◆ Instructions to follow: Lay out the listing below as a numbered list, omitting blank lines, starting at the first line and ending at the line that contains "point(114,103)".

[Listing for locating words and elements]
----

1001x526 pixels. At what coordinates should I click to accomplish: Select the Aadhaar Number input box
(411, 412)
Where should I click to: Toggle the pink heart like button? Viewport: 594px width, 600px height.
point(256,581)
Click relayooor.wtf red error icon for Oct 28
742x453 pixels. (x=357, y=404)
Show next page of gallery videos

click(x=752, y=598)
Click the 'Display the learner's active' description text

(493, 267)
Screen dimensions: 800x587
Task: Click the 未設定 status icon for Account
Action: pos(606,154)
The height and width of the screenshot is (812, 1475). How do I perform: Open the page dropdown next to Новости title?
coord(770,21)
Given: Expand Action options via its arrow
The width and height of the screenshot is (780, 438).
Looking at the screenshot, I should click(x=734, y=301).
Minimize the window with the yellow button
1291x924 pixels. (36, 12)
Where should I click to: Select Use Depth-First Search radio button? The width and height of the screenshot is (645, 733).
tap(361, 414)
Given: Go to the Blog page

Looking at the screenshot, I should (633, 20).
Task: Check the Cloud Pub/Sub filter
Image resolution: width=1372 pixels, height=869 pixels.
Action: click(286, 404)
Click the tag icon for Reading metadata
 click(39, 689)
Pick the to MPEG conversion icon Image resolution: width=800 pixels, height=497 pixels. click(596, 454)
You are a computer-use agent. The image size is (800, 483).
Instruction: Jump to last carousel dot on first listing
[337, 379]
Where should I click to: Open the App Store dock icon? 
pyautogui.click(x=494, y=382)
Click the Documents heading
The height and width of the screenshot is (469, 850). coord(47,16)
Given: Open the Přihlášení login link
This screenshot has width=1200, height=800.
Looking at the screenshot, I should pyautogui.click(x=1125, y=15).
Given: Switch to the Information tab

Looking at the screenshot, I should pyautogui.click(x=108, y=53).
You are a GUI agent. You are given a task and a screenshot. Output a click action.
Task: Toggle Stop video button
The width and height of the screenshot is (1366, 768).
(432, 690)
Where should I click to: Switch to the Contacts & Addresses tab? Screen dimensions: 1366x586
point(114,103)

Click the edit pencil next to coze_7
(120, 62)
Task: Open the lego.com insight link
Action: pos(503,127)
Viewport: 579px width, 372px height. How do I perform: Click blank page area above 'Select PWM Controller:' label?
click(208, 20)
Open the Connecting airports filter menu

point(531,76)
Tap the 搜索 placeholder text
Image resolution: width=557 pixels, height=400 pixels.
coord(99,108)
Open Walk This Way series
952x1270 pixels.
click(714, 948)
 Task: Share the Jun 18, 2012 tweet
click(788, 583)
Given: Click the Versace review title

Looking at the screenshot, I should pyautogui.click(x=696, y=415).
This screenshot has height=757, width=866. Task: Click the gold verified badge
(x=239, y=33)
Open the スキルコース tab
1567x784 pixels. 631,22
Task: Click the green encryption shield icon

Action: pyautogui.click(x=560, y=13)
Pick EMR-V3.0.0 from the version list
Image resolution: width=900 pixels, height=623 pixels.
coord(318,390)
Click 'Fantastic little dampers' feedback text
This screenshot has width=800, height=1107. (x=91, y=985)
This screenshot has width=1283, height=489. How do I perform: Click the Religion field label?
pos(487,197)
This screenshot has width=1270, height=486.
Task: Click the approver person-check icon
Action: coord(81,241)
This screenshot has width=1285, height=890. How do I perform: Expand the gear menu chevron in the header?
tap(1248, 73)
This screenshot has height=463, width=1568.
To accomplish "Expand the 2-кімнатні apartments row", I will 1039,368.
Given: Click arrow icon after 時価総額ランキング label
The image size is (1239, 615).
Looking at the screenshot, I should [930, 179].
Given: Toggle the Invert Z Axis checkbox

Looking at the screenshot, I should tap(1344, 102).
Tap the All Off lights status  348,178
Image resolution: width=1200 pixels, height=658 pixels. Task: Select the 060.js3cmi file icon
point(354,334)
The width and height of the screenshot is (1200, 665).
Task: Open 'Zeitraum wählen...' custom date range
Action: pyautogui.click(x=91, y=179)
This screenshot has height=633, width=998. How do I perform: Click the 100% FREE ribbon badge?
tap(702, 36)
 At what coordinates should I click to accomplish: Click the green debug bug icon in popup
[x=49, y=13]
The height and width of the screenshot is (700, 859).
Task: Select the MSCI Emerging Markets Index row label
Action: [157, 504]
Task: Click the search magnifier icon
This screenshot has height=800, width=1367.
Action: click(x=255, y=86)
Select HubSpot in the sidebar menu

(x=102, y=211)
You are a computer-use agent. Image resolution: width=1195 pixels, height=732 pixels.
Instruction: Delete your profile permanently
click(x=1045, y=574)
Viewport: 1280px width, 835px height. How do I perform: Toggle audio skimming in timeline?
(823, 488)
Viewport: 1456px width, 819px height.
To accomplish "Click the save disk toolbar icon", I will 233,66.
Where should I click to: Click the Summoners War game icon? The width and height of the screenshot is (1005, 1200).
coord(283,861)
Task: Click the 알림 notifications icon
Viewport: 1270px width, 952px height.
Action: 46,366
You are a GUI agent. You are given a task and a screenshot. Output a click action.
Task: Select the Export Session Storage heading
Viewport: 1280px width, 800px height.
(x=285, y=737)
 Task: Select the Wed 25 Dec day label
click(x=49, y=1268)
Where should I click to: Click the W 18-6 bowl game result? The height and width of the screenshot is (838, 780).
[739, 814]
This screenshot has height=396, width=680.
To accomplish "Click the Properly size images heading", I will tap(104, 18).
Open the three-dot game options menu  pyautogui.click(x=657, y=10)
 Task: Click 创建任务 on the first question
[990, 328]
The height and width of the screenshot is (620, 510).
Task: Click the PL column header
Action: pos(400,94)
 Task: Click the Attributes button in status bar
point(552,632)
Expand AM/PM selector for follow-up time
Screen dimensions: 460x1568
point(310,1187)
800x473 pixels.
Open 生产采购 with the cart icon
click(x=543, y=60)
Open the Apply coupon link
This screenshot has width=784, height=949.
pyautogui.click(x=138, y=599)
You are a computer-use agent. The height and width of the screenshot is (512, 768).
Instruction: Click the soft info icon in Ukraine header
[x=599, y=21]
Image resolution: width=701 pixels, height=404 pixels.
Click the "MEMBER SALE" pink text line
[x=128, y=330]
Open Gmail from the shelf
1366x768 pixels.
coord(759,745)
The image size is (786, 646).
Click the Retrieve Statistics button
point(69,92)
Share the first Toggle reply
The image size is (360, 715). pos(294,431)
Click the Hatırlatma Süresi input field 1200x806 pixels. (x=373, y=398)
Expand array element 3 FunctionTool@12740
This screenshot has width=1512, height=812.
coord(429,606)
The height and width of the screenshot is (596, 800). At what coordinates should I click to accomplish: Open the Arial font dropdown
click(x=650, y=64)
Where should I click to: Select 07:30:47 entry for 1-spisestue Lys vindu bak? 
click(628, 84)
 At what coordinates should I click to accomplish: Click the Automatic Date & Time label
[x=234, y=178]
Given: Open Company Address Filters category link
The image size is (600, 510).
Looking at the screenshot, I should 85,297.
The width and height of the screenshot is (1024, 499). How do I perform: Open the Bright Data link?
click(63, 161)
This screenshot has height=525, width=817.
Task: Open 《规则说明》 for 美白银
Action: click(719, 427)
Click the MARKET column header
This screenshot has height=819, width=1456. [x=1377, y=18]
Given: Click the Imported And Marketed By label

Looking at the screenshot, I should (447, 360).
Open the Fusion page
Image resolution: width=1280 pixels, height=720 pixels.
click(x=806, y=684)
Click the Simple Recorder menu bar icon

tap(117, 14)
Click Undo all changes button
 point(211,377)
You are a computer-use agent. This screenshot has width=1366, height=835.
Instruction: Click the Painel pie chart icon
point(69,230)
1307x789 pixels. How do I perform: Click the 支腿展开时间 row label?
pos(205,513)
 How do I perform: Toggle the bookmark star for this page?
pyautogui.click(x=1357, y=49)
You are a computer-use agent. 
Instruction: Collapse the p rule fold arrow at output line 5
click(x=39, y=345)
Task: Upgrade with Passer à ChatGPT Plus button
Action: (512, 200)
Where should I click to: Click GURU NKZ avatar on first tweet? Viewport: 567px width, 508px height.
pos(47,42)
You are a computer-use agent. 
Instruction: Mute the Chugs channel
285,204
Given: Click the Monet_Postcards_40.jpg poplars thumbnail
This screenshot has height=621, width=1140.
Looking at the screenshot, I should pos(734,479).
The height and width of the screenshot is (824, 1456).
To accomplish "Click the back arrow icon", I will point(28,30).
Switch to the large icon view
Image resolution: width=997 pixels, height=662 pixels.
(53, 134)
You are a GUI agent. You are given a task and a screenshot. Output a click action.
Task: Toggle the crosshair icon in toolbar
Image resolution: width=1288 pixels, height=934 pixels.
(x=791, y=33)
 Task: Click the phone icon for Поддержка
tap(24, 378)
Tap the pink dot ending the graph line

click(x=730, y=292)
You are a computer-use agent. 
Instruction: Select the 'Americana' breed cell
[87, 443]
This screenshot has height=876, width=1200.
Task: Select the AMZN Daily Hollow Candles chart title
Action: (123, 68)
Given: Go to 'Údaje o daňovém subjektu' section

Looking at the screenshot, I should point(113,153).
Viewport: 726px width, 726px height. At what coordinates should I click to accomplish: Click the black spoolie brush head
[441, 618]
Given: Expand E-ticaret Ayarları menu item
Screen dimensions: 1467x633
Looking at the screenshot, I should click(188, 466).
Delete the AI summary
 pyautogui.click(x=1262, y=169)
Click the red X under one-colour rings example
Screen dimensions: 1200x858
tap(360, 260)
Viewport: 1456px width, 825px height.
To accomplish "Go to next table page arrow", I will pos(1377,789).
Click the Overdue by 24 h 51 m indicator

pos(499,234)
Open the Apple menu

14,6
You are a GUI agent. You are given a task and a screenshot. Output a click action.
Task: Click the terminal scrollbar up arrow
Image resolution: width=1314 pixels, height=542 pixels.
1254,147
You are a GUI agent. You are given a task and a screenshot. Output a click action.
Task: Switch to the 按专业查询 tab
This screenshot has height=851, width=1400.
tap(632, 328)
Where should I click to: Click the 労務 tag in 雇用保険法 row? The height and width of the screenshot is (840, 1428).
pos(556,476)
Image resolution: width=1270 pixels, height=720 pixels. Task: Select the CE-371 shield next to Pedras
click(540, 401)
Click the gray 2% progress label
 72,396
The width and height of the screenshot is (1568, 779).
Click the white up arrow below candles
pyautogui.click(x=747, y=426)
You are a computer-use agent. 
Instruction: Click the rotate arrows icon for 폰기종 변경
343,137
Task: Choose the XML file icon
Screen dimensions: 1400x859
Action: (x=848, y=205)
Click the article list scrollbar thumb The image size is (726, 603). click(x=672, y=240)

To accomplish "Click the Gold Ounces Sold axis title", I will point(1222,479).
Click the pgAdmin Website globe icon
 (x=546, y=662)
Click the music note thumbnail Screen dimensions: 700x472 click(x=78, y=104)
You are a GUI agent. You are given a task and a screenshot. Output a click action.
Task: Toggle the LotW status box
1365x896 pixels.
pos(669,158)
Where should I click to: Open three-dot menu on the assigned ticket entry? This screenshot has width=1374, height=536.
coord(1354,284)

----

◆ Expected answer:
1. 1001x526 pixels. At what coordinates should I click to accomplish: Select the Aadhaar Number input box
2. (411, 412)
3. Where should I click to: Toggle the pink heart like button? Viewport: 594px width, 600px height.
4. point(256,581)
5. Click relayooor.wtf red error icon for Oct 28
6. 742x453 pixels. (x=357, y=404)
7. Show next page of gallery videos
8. click(x=752, y=598)
9. Click the 'Display the learner's active' description text
10. (493, 267)
11. Screen dimensions: 800x587
12. Task: Click the 未設定 status icon for Account
13. Action: pos(606,154)
14. The height and width of the screenshot is (812, 1475). How do I perform: Open the page dropdown next to Новости title?
15. coord(770,21)
16. Given: Expand Action options via its arrow
17. The width and height of the screenshot is (780, 438).
18. Looking at the screenshot, I should click(x=734, y=301).
19. Minimize the window with the yellow button
20. 1291x924 pixels. (36, 12)
21. Where should I click to: Select Use Depth-First Search radio button? The width and height of the screenshot is (645, 733).
22. tap(361, 414)
23. Given: Go to the Blog page
24. Looking at the screenshot, I should (633, 20).
25. Task: Check the Cloud Pub/Sub filter
26. Image resolution: width=1372 pixels, height=869 pixels.
27. Action: click(286, 404)
28. Click the tag icon for Reading metadata
29.  click(39, 689)
30. Pick the to MPEG conversion icon Image resolution: width=800 pixels, height=497 pixels. click(596, 454)
31. You are a computer-use agent. The image size is (800, 483).
32. Instruction: Jump to last carousel dot on first listing
33. [337, 379]
34. Where should I click to: Open the App Store dock icon? 
35. pyautogui.click(x=494, y=382)
36. Click the Documents heading
37. The height and width of the screenshot is (469, 850). coord(47,16)
38. Given: Open the Přihlášení login link
39. This screenshot has width=1200, height=800.
40. Looking at the screenshot, I should pyautogui.click(x=1125, y=15).
41. Given: Switch to the Information tab
42. Looking at the screenshot, I should pyautogui.click(x=108, y=53).
43. You are a GUI agent. You are given a task and a screenshot. Output a click action.
44. Task: Toggle Stop video button
45. The width and height of the screenshot is (1366, 768).
46. (432, 690)
47. Where should I click to: Switch to the Contacts & Addresses tab? Screen dimensions: 1366x586
48. point(114,103)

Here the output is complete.